Modern Authoritarianism and Political Ideology

Nisnevich Y. A., Ryabov A. V.
This article analyses the ideologies of authoritarian and neo-authoritarian regimes. The analysis is carried out in three clusters: “rudimentary” authoritarian regimes, post-colonial dictatorships, neo-authoritarian regimes. The first cluster is subdivided into two subgroups: authoritarian monarchies and “communist regimes”. The regimes in the third cluster are also subdivided into two subgroups: post-Soviet regimes and neo-authoritarian regimes in Africa, Asia and Latin America. In an age of the decline of ideologies on a global scale, authoritarian and neo-authoritarian regimes, as before, need political ideologies to legitimise their power. However in the contemporary epoch which sets authoritarian and neo-authoritarian regimes new and much more complicated challenges, these regimes are forced to use more flexibility ideologies in order to adapt to the rapidly changing world.
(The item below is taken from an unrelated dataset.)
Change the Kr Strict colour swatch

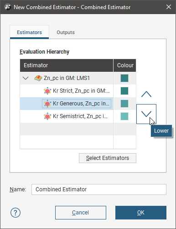124,91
Ideologies of such regimes lose their former integrity and become “multi-layer”, eclectic. “Non-ideological” elements such as corruption have become a part of the ideologies of neo-authoritarian regimes. But herewith priority of the state as the highest value remains “the bearing structure” of the political ideologies of all authoritarian and neo-authoritarian regimes. Despite the official protection of human rights and liberties by neo-authoritarian regimes, this occupies a secondary and subordinate place in the ideological hierarchy and political practice of these regimes.